- [GIVEN EXERCISE]
Show each line of the rows below that contains the string "width".

- [GIVEN RECORDS]
= = = = = = =
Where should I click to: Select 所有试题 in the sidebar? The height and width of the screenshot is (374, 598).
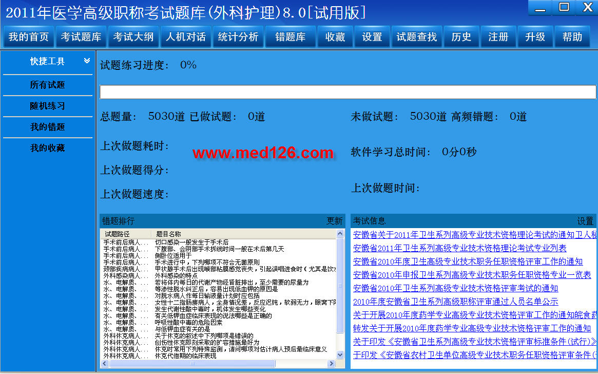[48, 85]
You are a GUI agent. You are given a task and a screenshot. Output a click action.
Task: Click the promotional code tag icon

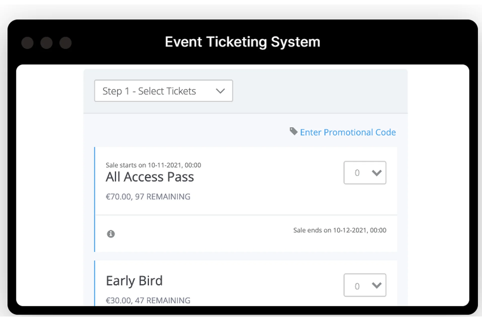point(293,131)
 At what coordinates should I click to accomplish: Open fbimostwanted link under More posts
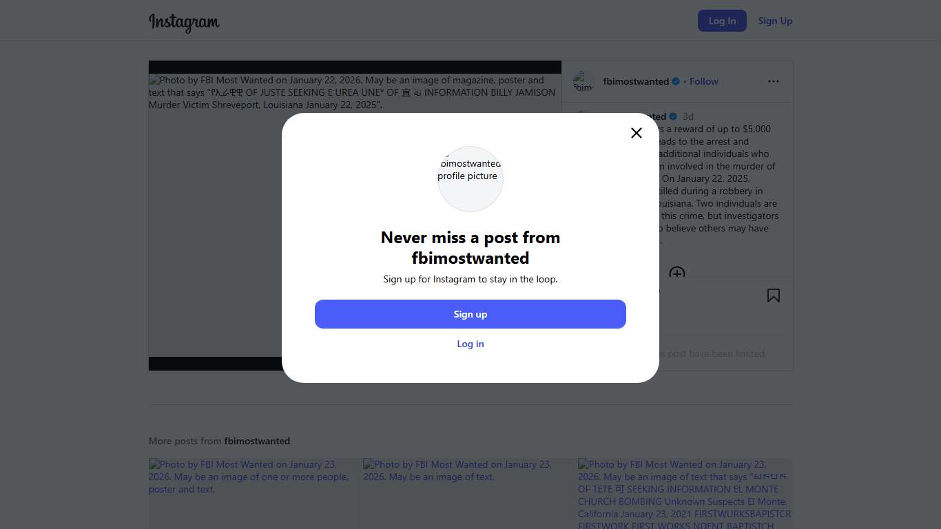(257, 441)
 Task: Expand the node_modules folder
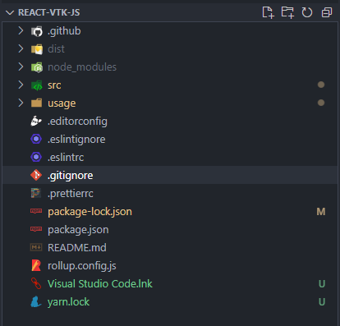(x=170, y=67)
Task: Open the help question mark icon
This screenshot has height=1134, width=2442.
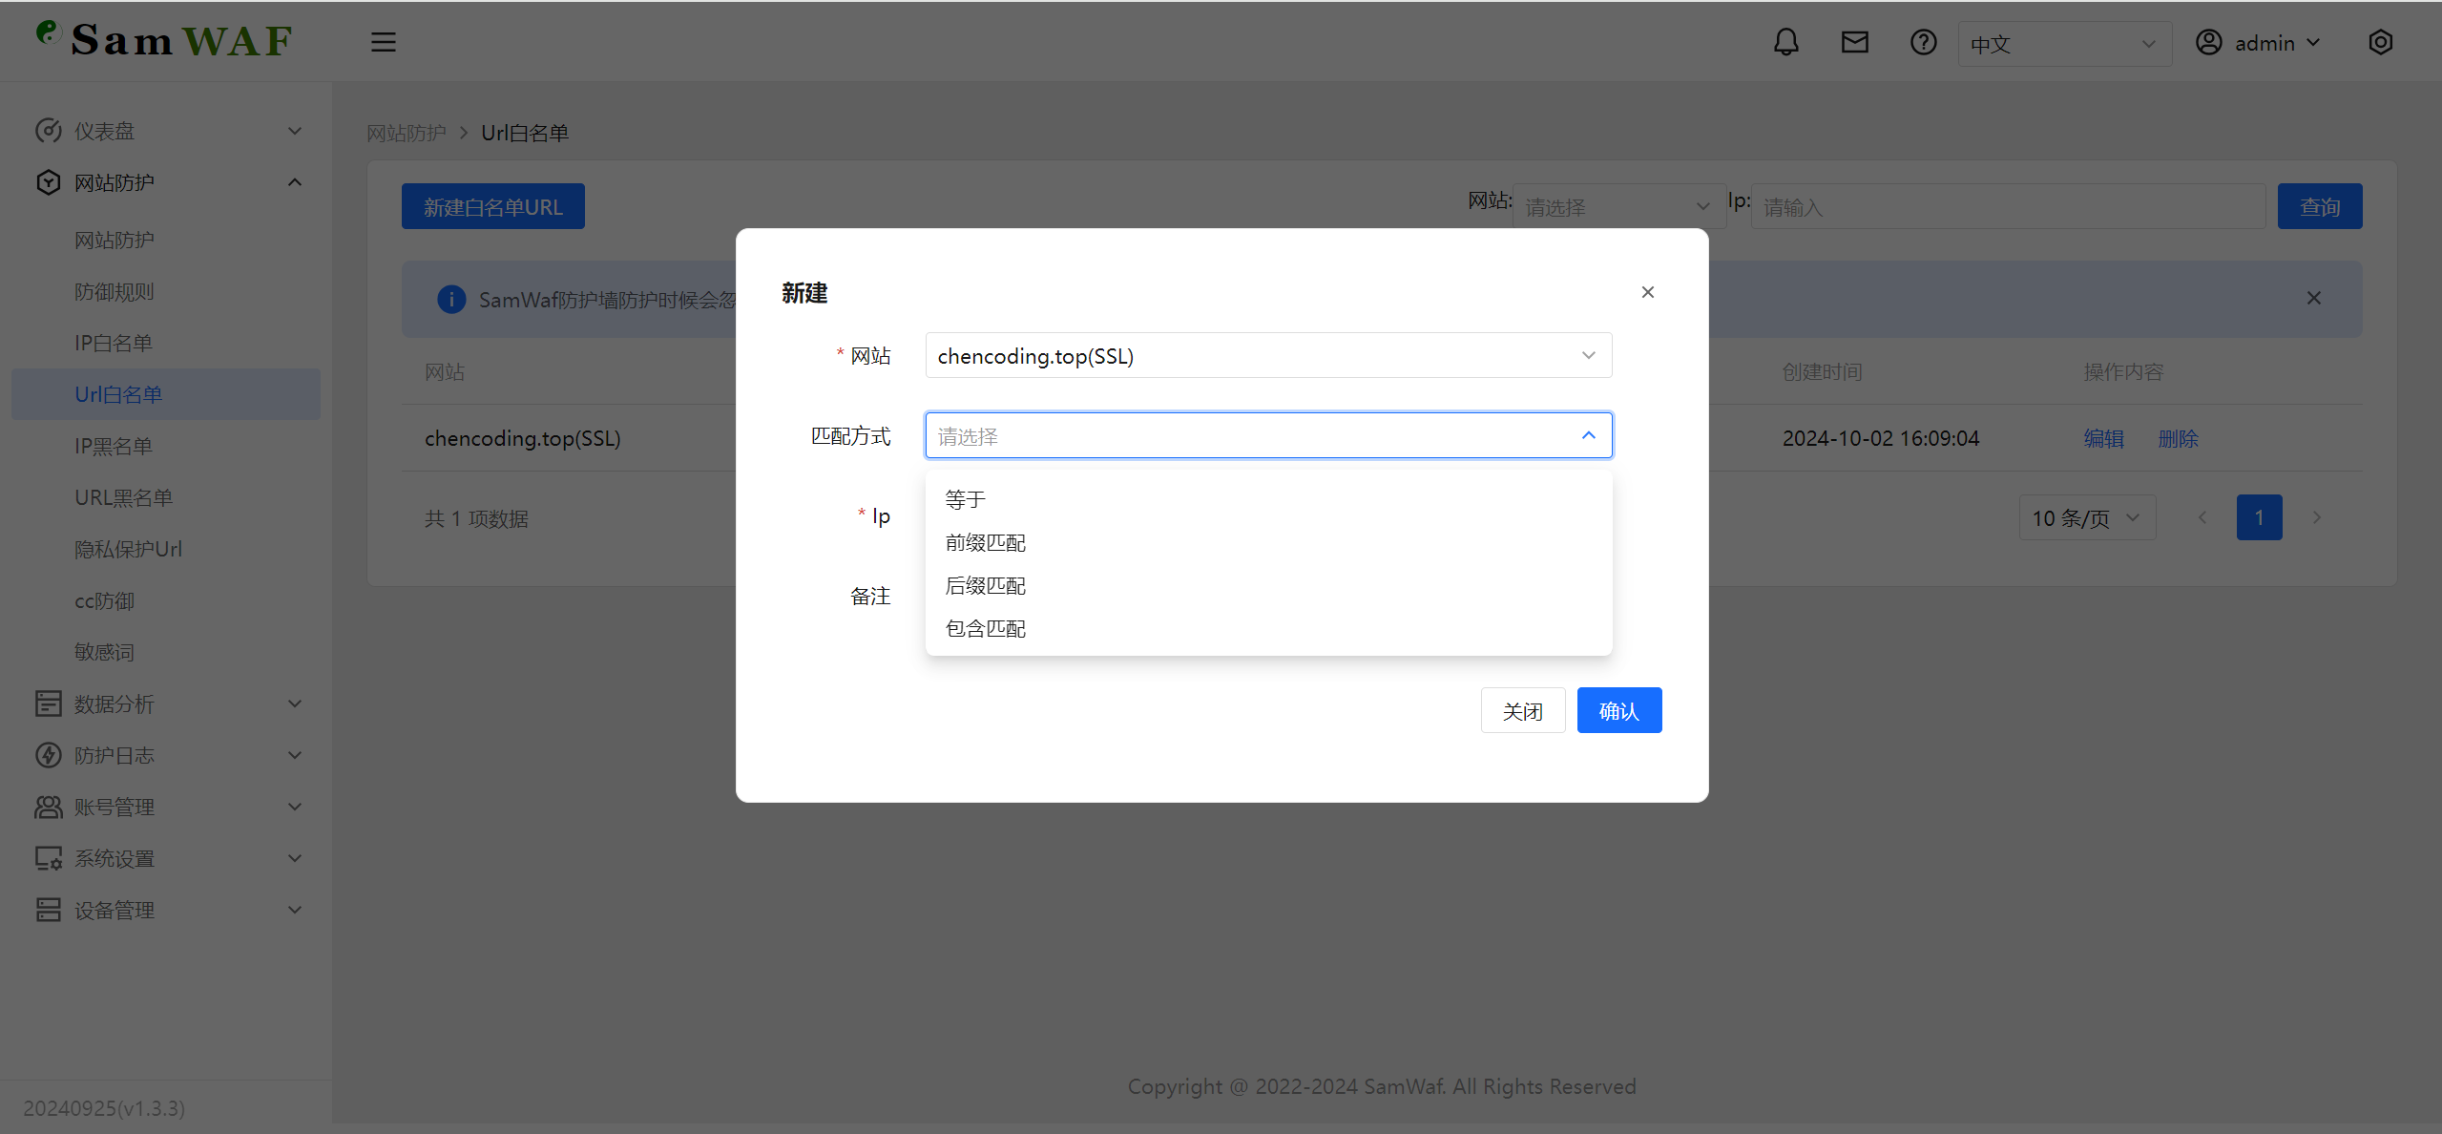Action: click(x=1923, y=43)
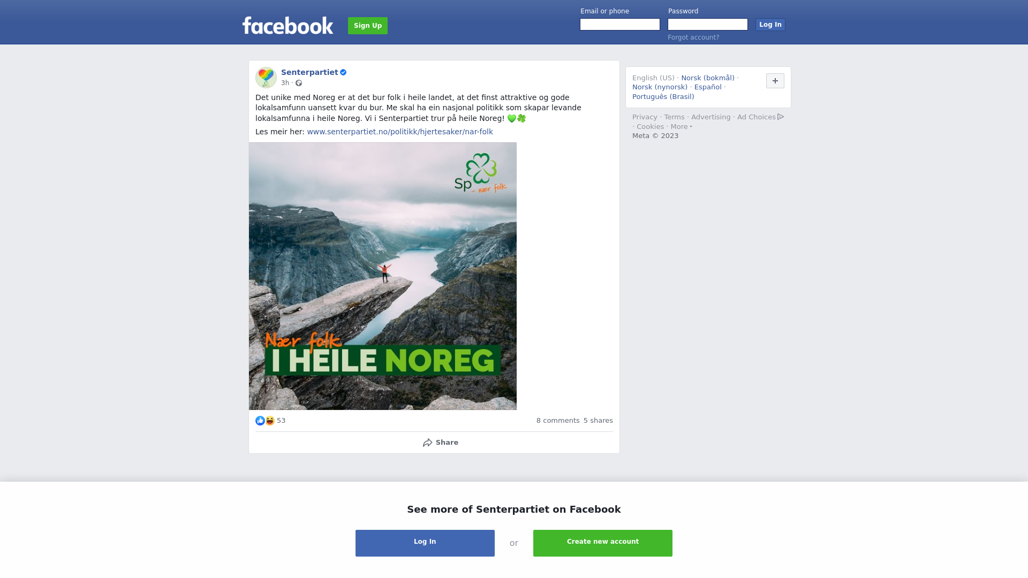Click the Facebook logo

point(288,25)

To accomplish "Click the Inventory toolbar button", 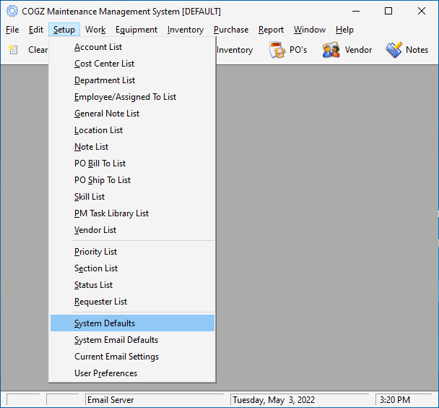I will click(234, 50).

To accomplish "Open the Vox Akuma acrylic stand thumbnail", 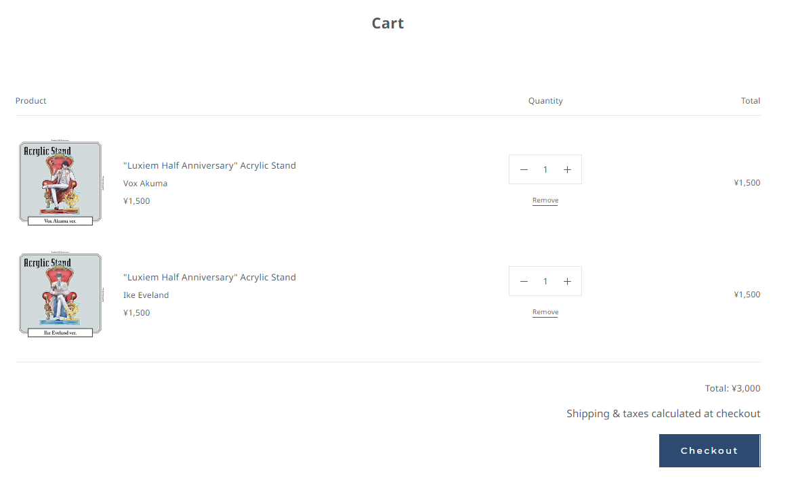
= = = = = = =
- [RESULT OF THIS EXERCISE]
Where should I click to: Select 所有试题 in the sidebar? The height and width of the screenshot is (374, 598).
This screenshot has height=1134, width=2442.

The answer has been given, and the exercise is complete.